Als Gastgeberland stellt Deutschland mit mehr als 20 Starten erwartungsgemäß den größten Kader beim Kitesurf World Cup Sylt. Sowohl in der Disziplin Course Race, in der der Weltmeistertitel ausgefahren wird, als auch im Freestyle hoffen die Deutschen auf mindestens einen Platz auf dem Podium.

Gute Chancen auf eine fordere Platzierung im Freestyle hat vor allem der mehrfache Deutsche Meister und World Cup Sylt-Gewinner 2009, Mario Rodwald (Rendsburg). Für eine Überraschung könnte auch der erst 16-jährige Nils Wesch aus Flensburg sorgen.

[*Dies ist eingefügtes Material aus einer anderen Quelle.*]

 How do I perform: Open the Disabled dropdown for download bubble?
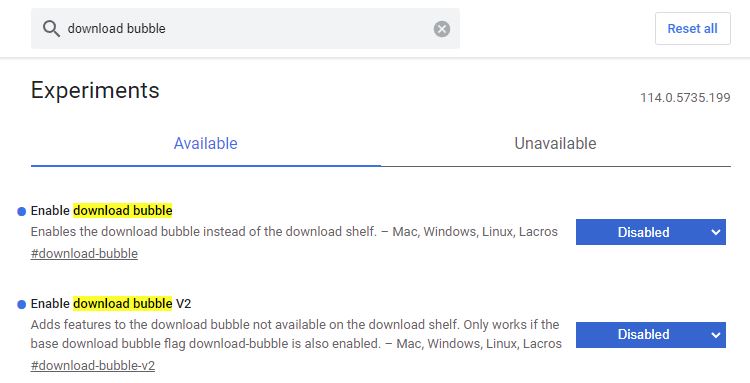click(x=651, y=232)
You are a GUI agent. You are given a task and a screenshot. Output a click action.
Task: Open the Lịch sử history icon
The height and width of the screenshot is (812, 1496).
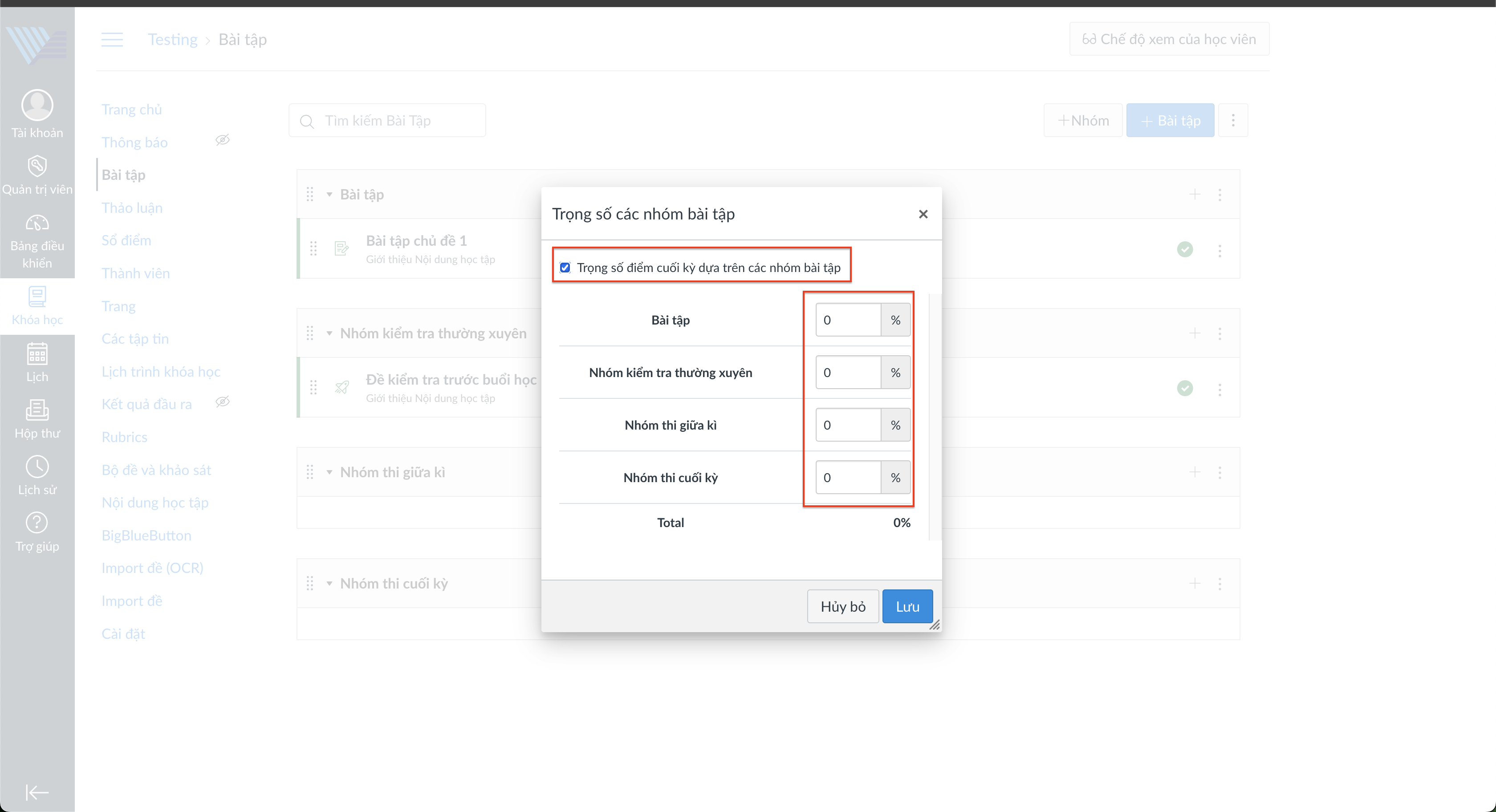tap(37, 467)
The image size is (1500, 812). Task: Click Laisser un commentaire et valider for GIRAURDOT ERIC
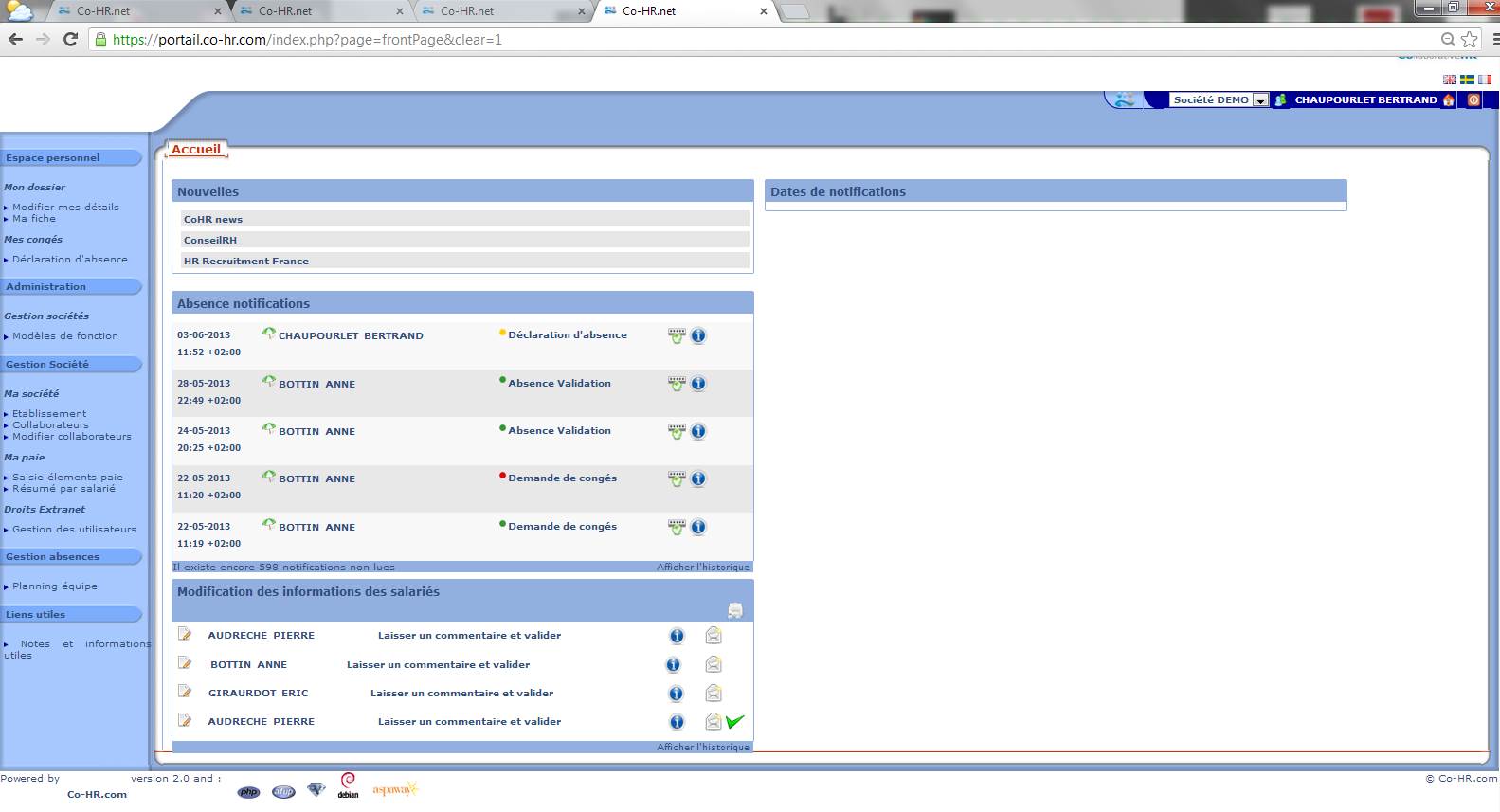(461, 694)
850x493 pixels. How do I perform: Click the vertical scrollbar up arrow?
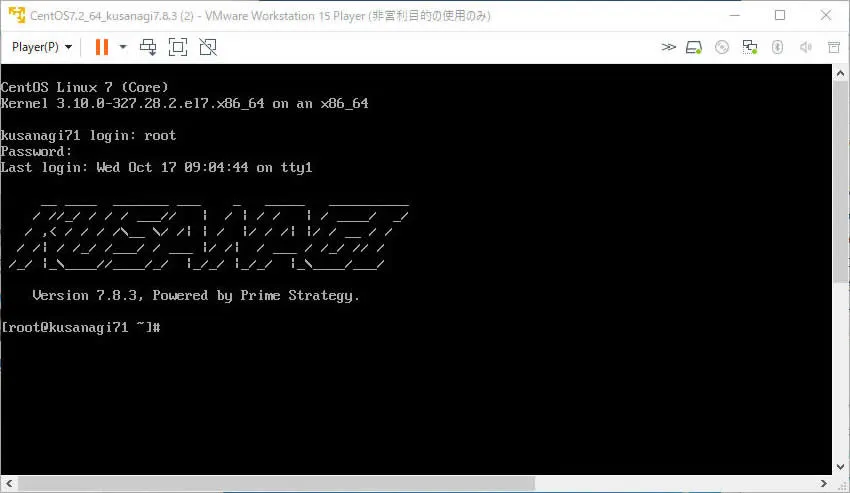(841, 72)
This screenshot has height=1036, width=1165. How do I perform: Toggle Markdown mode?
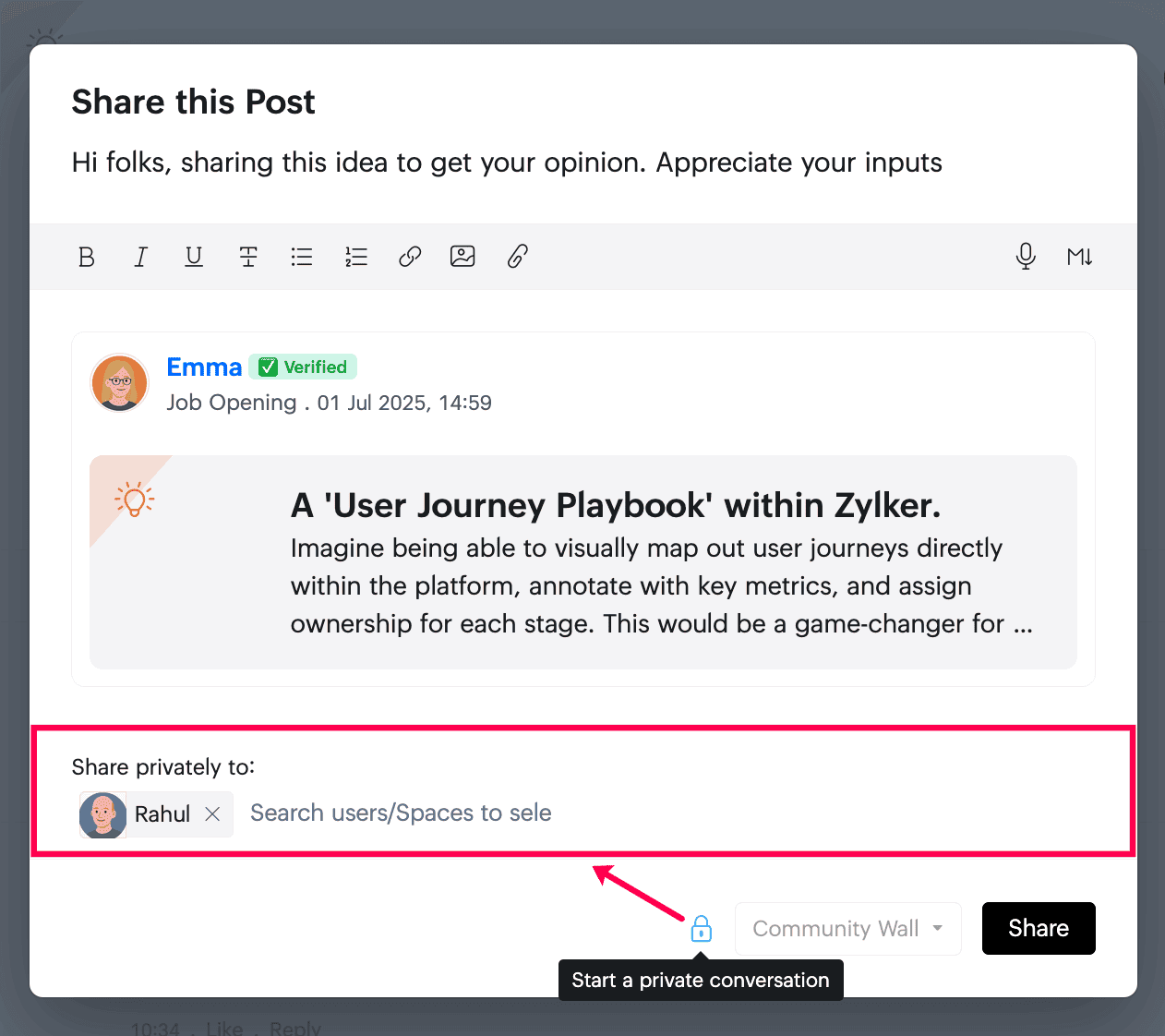point(1080,257)
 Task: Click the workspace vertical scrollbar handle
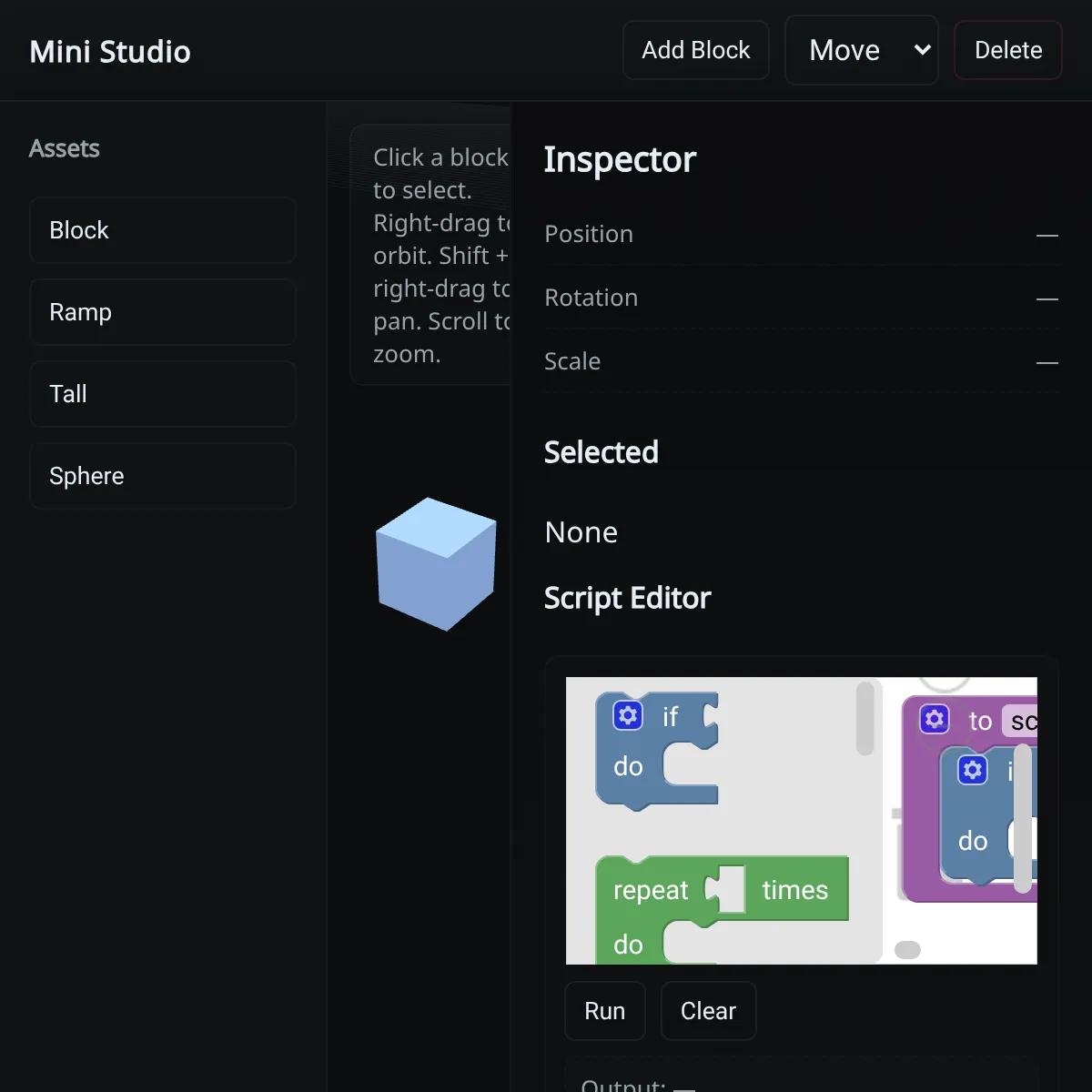point(1024,819)
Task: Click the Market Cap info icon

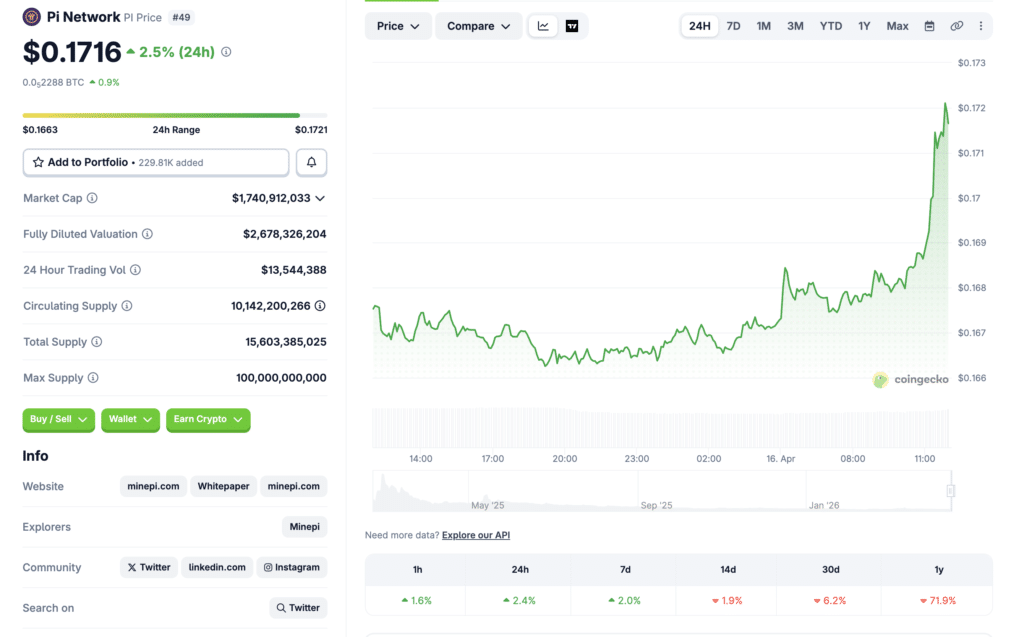Action: (92, 198)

Mit besonders starken Fahrern sind die Deutschen bei der Disziplin Course Race vertreten. Dirk Hanel (Kalchreuth) konnte sich erst vor wenigen Wochen in Frankreich einen Weltmeistertitel (Masters, über 35 Jahre) sichern. Als große Nachwuchshoffnung der Deutschen Race gilt der 17-jährige Florian Gruber aus Garmisch-Partenkirchen. Auch er hat das Zeug dazu, sich gegen die deutlich ältere Konkurrenz zu behaupten. Kathrin Borgwardt (Neubrandenburg) fährt bei den Damen um den Weltmeistertitel mit. Sie hatte schon bei der Asienmeisterschaft bewiesen, dass sie Ambitionen auf den Titel hat.